東日本大震災の被災地で緊急医療支援に当たってきた函館共愛会病院(函館市中島町)の第1次医療チームが帰函した。系列病院などでつくる災害派遣医療のNPO法人「TMAT(ティーマット)」の副理事長で、第1陣として宮城県気仙沼市入りした福島安義院長(68)が被災地の医療の現状や課題を語った。

 第1陣は福島院長と看護師2人、事務職員1人の計4人。13日に気仙沼市入りし、市内本吉地区にある本吉病院や、約1200人が避難した中学校を中心に20日まで医療支援に当たった。福島院長は一度函館に戻った後、第2次チームへの引き継ぎ業務で再び現地入りし24日、帰函した。

 新潟中越地震、中越沖地震での災害医療を体験した福島院長だったが、「これまでの震災とは異質」と語った。

 気仙沼市は地震による津波で甚大な被害をもたらした市町村の一つ。今回、幹線道路やライフラインが寸断され、救援物資が届かない状況で診療に当たった。

 避難所には、着の身着のままでの姿で逃れた人ばかり。そのほとんどが帰るべき家を津波で失っていた。「新潟の地震の時は、家が倒壊しても生活物資が残ったままだったり、状況によっては戻ることもできた。だが、今回は家ごと津波に流され、避難所にはまだたくさん被災者が、行き場がなくとどまっている」と話す。

 福島院長らが常駐した病院やそばの院外薬局も津波で浸水し、医薬品やカルテが水浸しとなった。函館から持ち込んだ医薬品、衛生用品はすぐに無くなり、何度も調達を要請した。

 病院での診療のほか、近隣の避難所へ巡回診療も行い、多い時で幼児から高齢者まで230人以上を診たこともあった。外傷の手当ては予想よりも少なく、低体温症や持病など内科診療が大半だった。

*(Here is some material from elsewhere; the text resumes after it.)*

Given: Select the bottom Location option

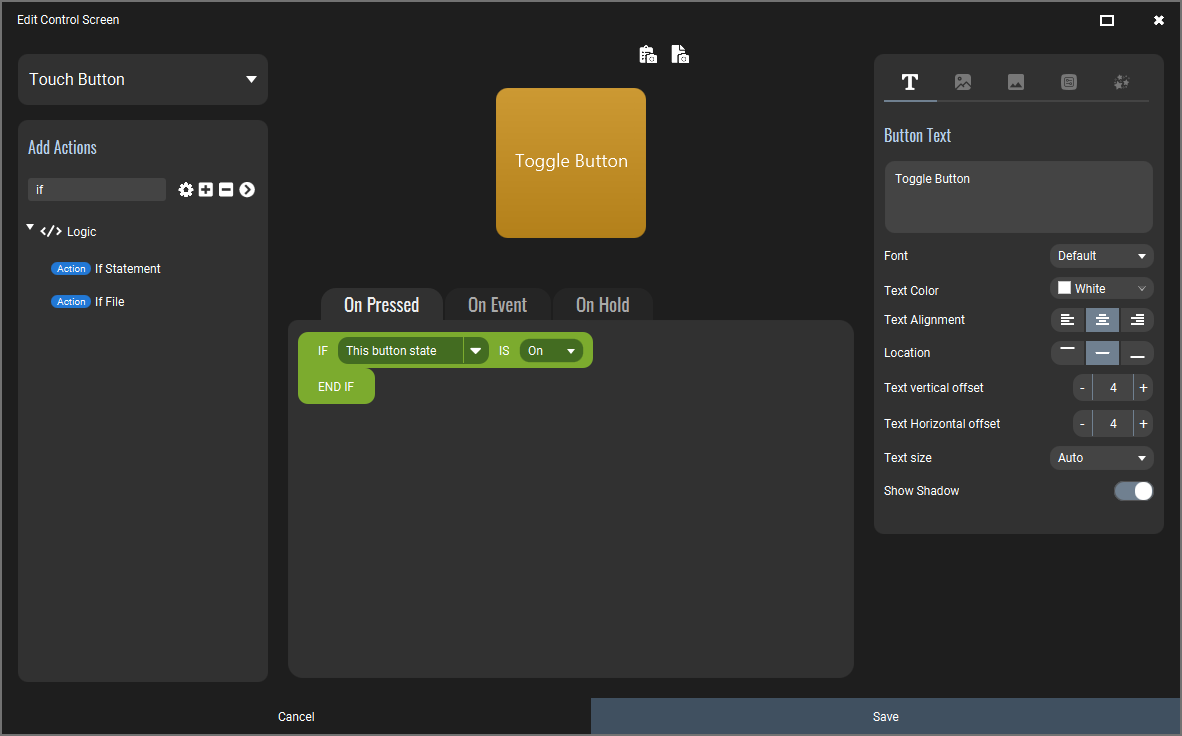Looking at the screenshot, I should click(x=1137, y=352).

 カルテや薬の処方箋がほとんどないために「糖尿病や高血圧症など疾病者の処置に苦慮した」と振り返る。避難所ではエコノミー症候群や感染症の蔓延に警戒したが、毎日、1人か2人が体調を悪化させ、気仙沼市立病院に救急搬送された。

             ◇

 18日、自衛隊のヘリコプターでようやく救援物資が届けられた。この間、ガソリンや灯油が不足し、暖房が使えず寒さに耐えながら過ごした。ガソリンスタンドの前には2`にもわたり給油待ちの乗用車が並んだ。救急搬送車両を除き給油制限も行われた。

 過酷な状況下でも、心温まる光景が見られた。避難所の前では被災を免れた住民が食材を持ち寄り朝、夕食の炊き出しをした。「避難所にいる人も協力的で、地域の助け合いを目にすることができた。それが唯一の救いだった」と話す。

 今後の課題として「中核病院に集中した患者を他の医療機関にどう引き継ぐか、地域の医療連携が問われる」。一方で、「役所機能が壊滅した地域に救援がなかなか行き届かなかった」と指摘し、「市町村の垣根を超えた、広域的な視点に立った防災計画や救援体制の見直しが必要」と訴えた。